Não se tem conhecimento, uma vez terminadas as obras da igreja, de como se organizou o seu espaço interior. Fica por saber, em particular, quantos altares secundários se ergueram, quais os cultos a que foram consagrados e que imagens de vulto receberam, lacuna histórica difícil de preencher, uma vez que o recheio que se conservou remete para âmbitos culturais e cronológicos posteriores ao da construção do templo.

A memória paroquial de 1758, claramente distante da época histórica em causa, fornece, porém, os elementos básicos para se compreender a evolução registada entre o último quartel de Quinhentos e os finais de Seiscentos, lapso de tempo que corresponderá ao da introdução e sedimentação dos Cultos maiores praticados pelos fregueses.

A primeira conclusão que se impõe, comparando a situação existente em meados do século XVI com a de dois séculos depois, é a de que os altares laterais levantados nas paredes do cruzeiro mudaram de invocação, sucedendo, aos primitivos cultos a St.° António e a S. Matias, duas importantes devoções do universo mariano: N. Sr.ª do Rosário e N. Sr.ª do Carmo.

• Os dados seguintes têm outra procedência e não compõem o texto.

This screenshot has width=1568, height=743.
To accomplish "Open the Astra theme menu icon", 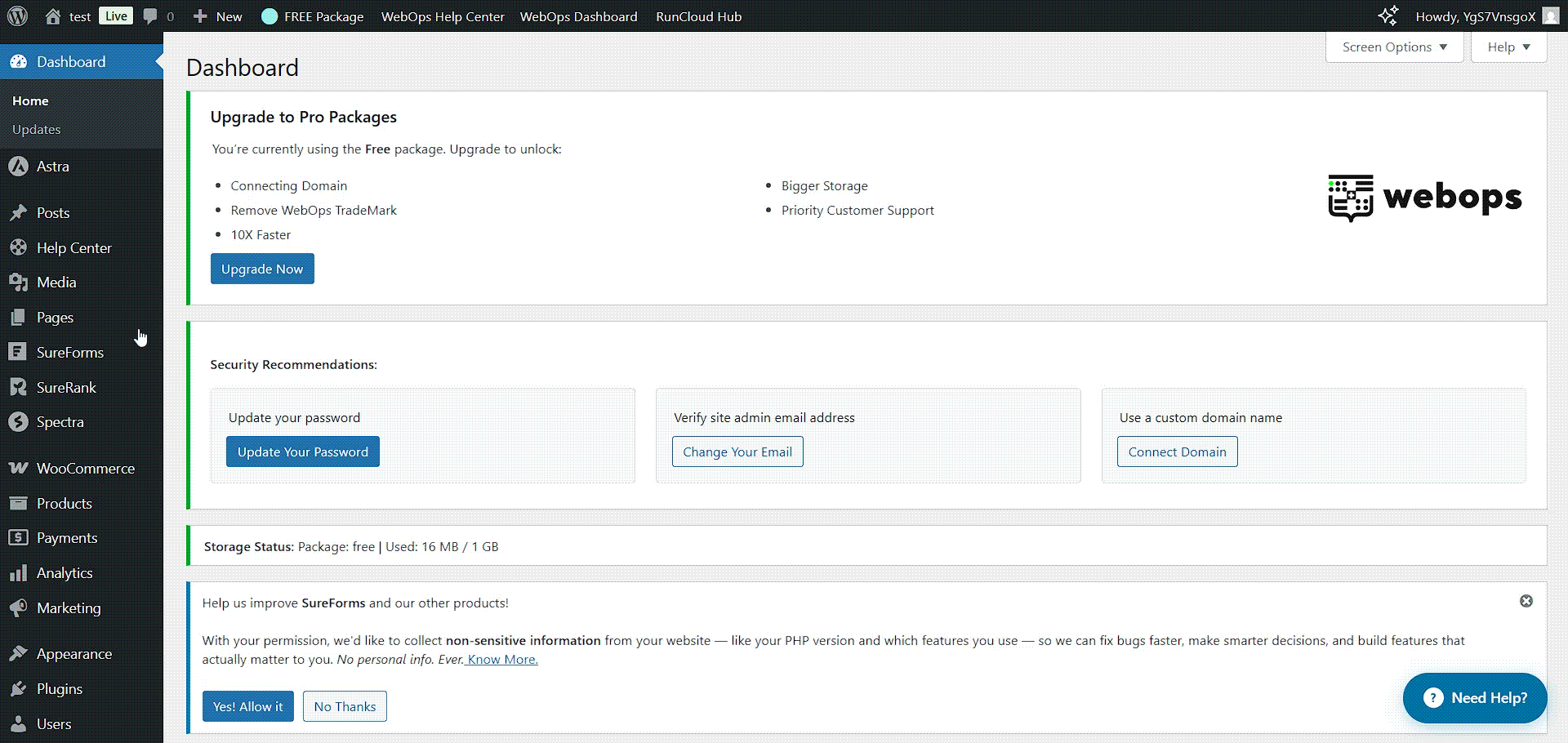I will click(18, 167).
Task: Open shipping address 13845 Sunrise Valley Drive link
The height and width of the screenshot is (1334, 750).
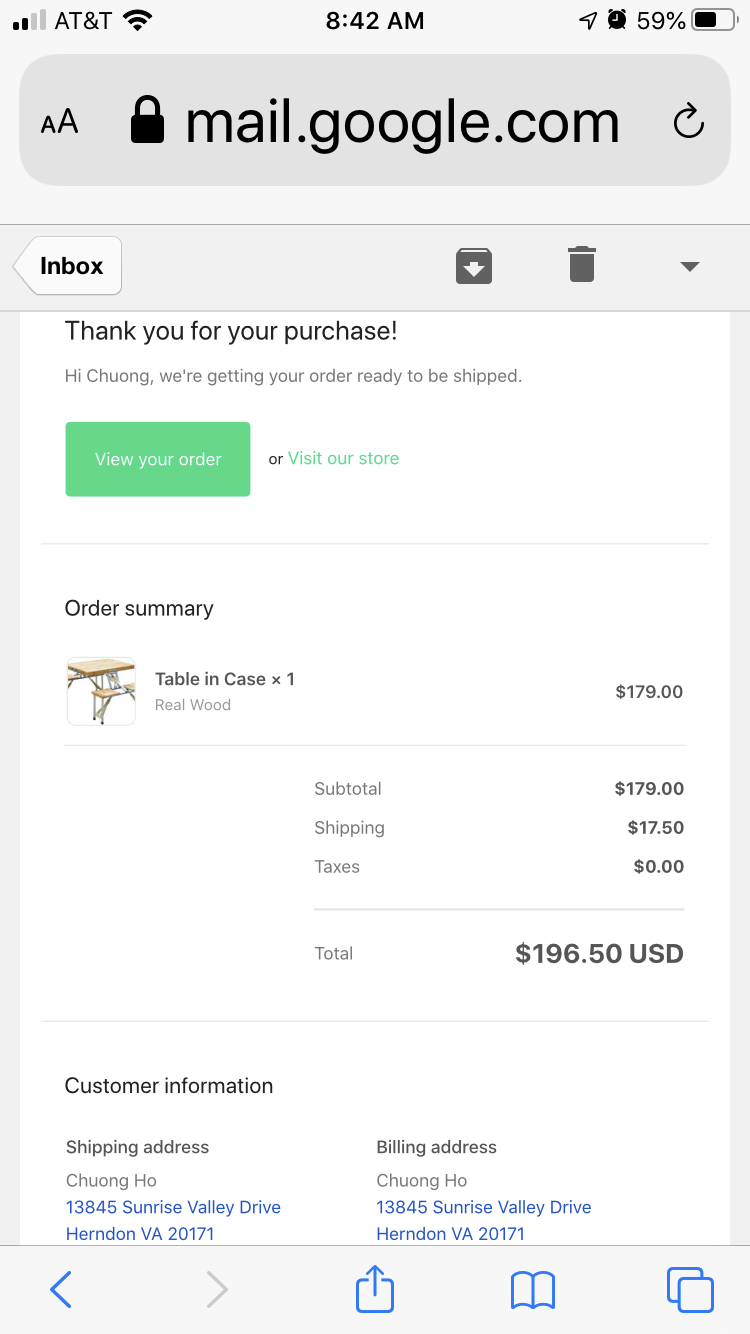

A marianização dos dois altares, que provavelmente se consumou no século XVII (com a possibilidade de, no caso de N. Sr.ª do Rosário, se ter verificado ainda no século XVI), ditou o desaparecimento da devoção a S. Matias e esbateu a prestada a St.° António, muito embora esta se tenha perpetuado até aos nossos dias. A segunda conclusão é a de que se instituíram dois outros altares, ambos no amplo corpo da igreja, provavelmente mais tardios que os anteriores, dedicados ao Menino Jesus e as Santas Almas, cultos que conheceram uma forte aceitação em Seiscentos.

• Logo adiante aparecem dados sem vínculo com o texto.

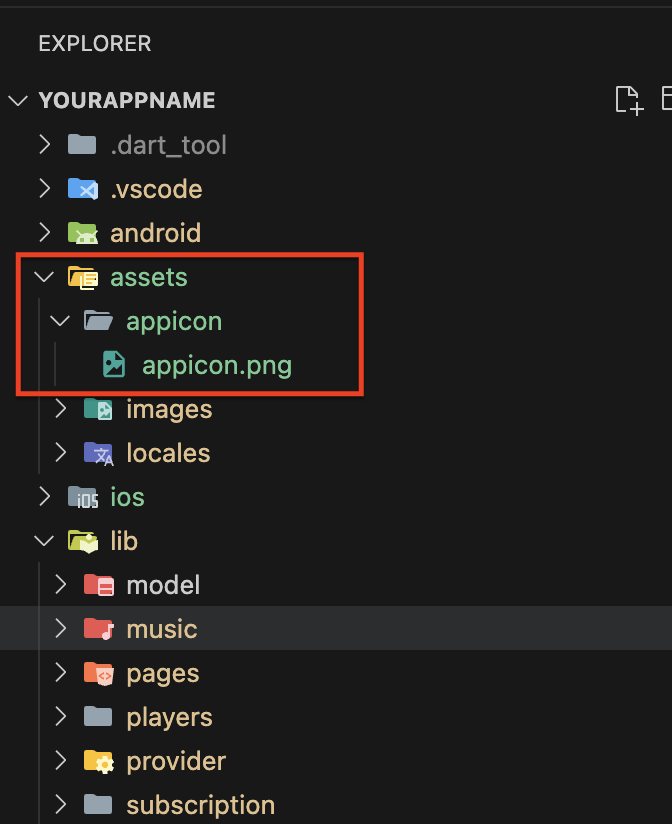The height and width of the screenshot is (824, 672).
Task: Collapse the assets folder chevron
Action: pos(44,277)
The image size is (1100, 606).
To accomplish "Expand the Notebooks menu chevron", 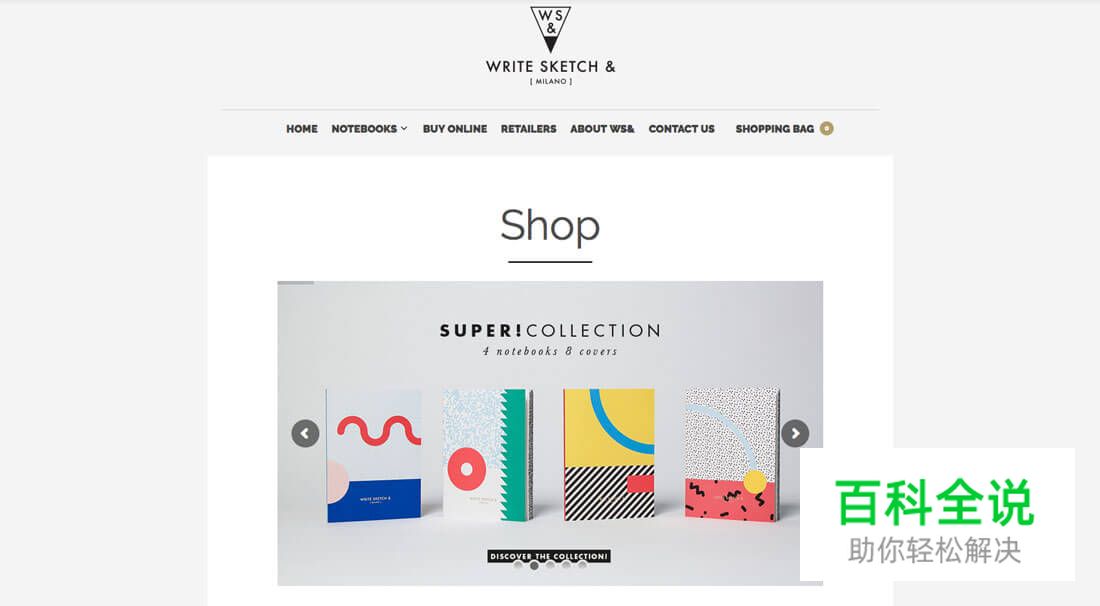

No que toca às imagens de vulto, não se restringiriam, por certo, às que implicitamente são referidas pelo pároco no citado ano de 1758: N. Sr.ª do Rosário, N. Sr.ª do Carmo, Menino Jesus e S. Pedro. No altar das Almas e no altar-mor, ou mesmo nos restantes, encontrar-se-iam outras. Seria o caso, nomeadamente, das imagens de St.° António, S. Luís e S. Sebastião, que ainda hoje se conservam e que manifestamente se integram nas produções tipo de finais do século XVII/inícios do século XVIII. É possível, aliás, se atendermos a que se reportam a cultos extremamente difundidos no termo de Mértola, que tenham substituído, nessa época, antigas imagens já envelhecidas.

De acordo com o inventário republicano do ano de 1912, a igreja paroquial do Espírito Santo possuía doze imagens. Além de dois Cristos Crucificados, um deles classificado como «grande», existiam as de N. Sr.ª do Carmo; N. Sr.ª do Rosário (duas imagens); N. Sr.ª dos Prazeres; N. Sr.ª do Pé da Cruz; Menino Jesus; St.º António; S. Luís; S. Sebastião e uma santa que não identifica (trata-se, provavelmente, da imagem de St.ª Antónia, como assim a denominam os fregueses hoje em dia, monja bejence que despertou um culto regional de contornos pouco claros).

Este conjunto de imagens sobreviveu até ao presente. Ao rol republicano há a acrescentar, ainda, três outras: uma de S. Pedro, um segundo exemplar de S. Luís e uma de S. João Baptista. A primeira, seiscentista, encontrava-se em 1758 no altar das Almas, a segunda foi conduzida em meados deste século, como anteriormente se aludiu, para a igreja paroquial de Corte do Pinto (estranha-se, pois, a omissão de ambas  no  inventário  de 1912) e a terceira, de feitura recente foi, segundo informação oral, «trazida da cidade de Beja».